Race and gender preferences have no place at our military academies. However, it is sneakier than that. A black candidate with B and C grades, having no particular leadership qualities, and 500 on both portions of the SAT, is virtually guaranteed admittance. A white student, who’s not an athlete, with similar scores is deemed not qualified. Many black and minority students are admitted to the Naval Academy through remedial training at the Naval Academy Preparatory School (NAPS) in Newport, R.I., which is a one-year post-secondary school. Finishing the year with a 2.0 GPA, a C average, almost guarantees admission to the academy. And sometimes, when students don’t make the 2.0 GPA target, the target is “renegotiated” downward. Minority applicants with SAT scores down to the 300s and with Cs and Ds grades (and no particular leadership or athletics) are also admitted after a remedial year at the Naval Academy Preparatory School.

 

Bruce Fleming, an English Professor at the Naval Academy for more than two decades and formerly on the Admissions Board, has been an outspoken opponent of the dumbing-down of Naval Academy midshipmen through the Affirmative Action racial and gender preferences process. He has charged that the academy will go to great lengths to retain minority students. When professor Fleming charged a black student with plagiarism, he was not properly informed of the hearing and subsequently the student’s peer group found him not guilty. Honor violations by black students are usually “remediated.”

 

What has resulted is that scholarly minority students are resentful that they are lumped into the same group as the Affirmative Action class, and white students are resentful that they are held to a higher standard on admissions policies as well as retention policies. They do not dare complain about minority students and the unequal treatment, lest they be labeled “racists” and risk expulsion. Diversity policies are dividing.

 

By admitting poorly prepared minority and female students to military academies, the American government is behind the re-igniting of racial unrest as well as carrying-on the farcical public education and lack of preparedness that so many of our youth are subjected to, and relegating them to a life of mediocrity.

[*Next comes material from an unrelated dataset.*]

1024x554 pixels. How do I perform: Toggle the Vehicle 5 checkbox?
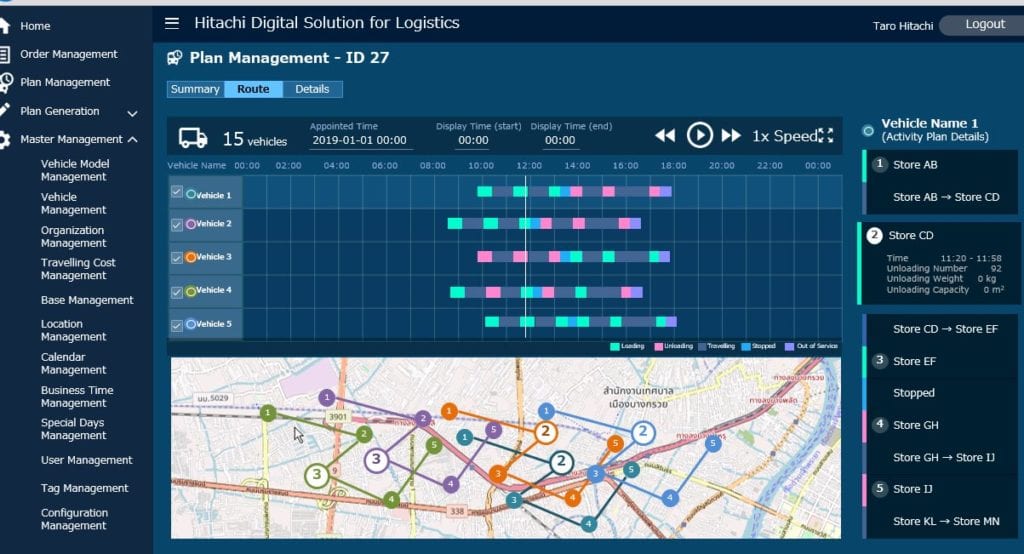[176, 325]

Two-tiered admissions to any school or university, workplace, or government program is just oppression of another kind: It is an outrage to the minority students who would qualify under the “standard” standards, an insult to Caucasian students who achieved under the regular tough standards, wrong to the people who have to serve under lower-achieving officers and leaders, and serves to divide and tarnish the entire country.